The Clip Much less Pedaled – Bike Snob NYC


Please be part of me in congratulating Lorne Peachey, who has ridden his bicycle 200,000 miles:

Wow, they actually buried the lede right here. Not solely is he using a Rivendell…

However Lorne Peachey might very presumably be the one individual in your entire world utilizing clipless pedals on a Platypus:

They mentioned, “Simply Purchase A Rivendell Already,” and he listened.

But on the similar time he additionally mentioned “Screw you” to the wool-and-leather set by setting it up like a highway bike, sporting bib shorts with a high-visibility vest, and obsessively monitoring his mileage.

And I assumed I used to be pushing the Fred-shaped envelope utilizing clipless pedals on my Roadini:

By the best way, I admit I’ve been pondering of switching to flat pedals on this bike, however then I keep in mind that I’ve three different Rivendae and if I really feel like utilizing flat pedals I can simply journey a type of as an alternative.

Hey, what can I say?
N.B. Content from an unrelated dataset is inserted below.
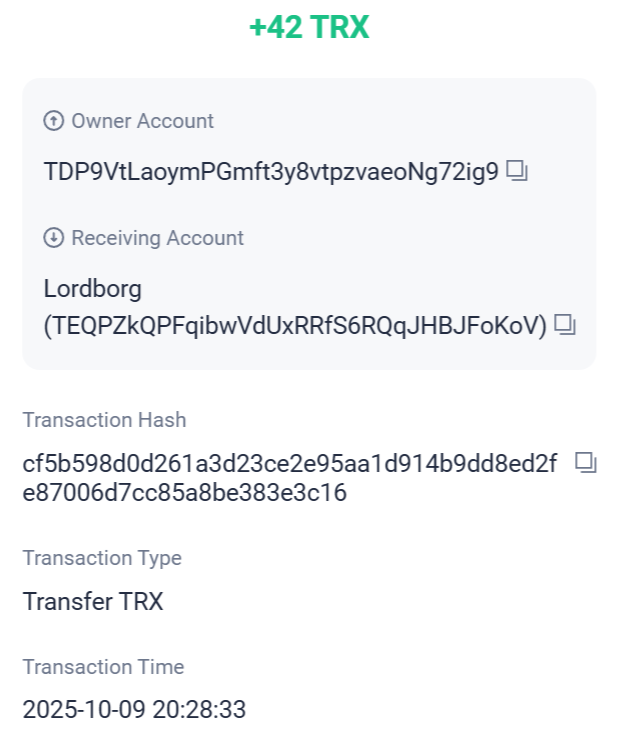
Task: Click the Transaction Hash label
Action: click(x=105, y=420)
No less than in the case of bikes, my life is one unending treasure bathtub:

As for Peachey, he’s clearly a free thinker, which makes him one thing of a lone wolf:


Describing himself as a “solitary bicycle owner,” he reached the 100,000 mark 19 years in the past. He rode throughout the nation on a visit with a number of different cyclists in 1982, when he was 43.
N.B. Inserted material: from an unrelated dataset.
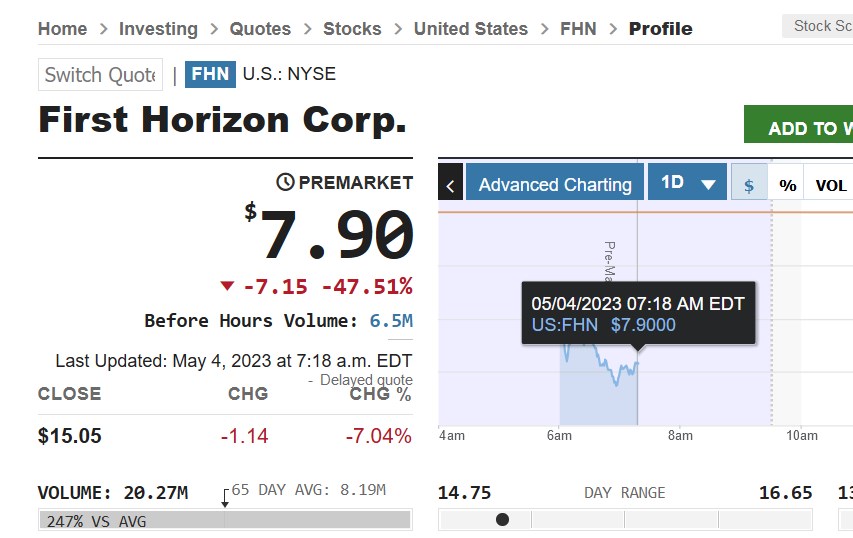853x538 pixels.
Task: Click the FHN breadcrumb link
Action: point(578,29)
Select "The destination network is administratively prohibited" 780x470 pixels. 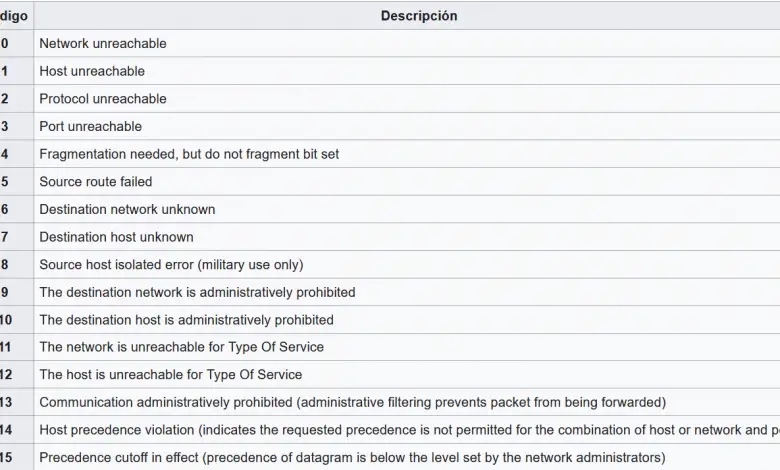197,292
And by my calculations, he’s most likely spent his grownup biking life using a bit of over 100 miles per week, give or take:

You might suppose I’m being judgmental, however I principally simply wished an excuse to make use of that GIF.
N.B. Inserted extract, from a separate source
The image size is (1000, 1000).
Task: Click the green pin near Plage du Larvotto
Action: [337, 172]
In any case, mazel tov to Lorne Peachey, who clearly must go head-to-head towards Fred Schmid:

I haven’t seen a follow-up, so I’m going to imagine he’s nonetheless out on the course.

However as soon as he does are available, I’m going to arrange an ironic race for seniors known as the Simply Purchase A Rivendell Already World Championships to settle the query of whether or not you must in reality simply purchase a Rivendell already as soon as and for all–although quickly you might not have a selection:

Frankly I can’t think about a greater end result than a world wherein there are proprietary digital superbikes for the top-tier execs in addition to the people who find themselves keen and in a position to pay no matter it’s they value, after which regular bikes for the remainder of us. And if the supply of the previous is extraordinarily restricted, a lot the higher:

Nonetheless I absolutely notice that is delusional pondering on my half, and that too many individuals will at all times need to purchase the quickest bike they will get, though more often than not that often means the fastest-trying bike they will get, and that at this level I’m simply foolishly clinging to the previous and my subjective concepts of what a bicycle must be.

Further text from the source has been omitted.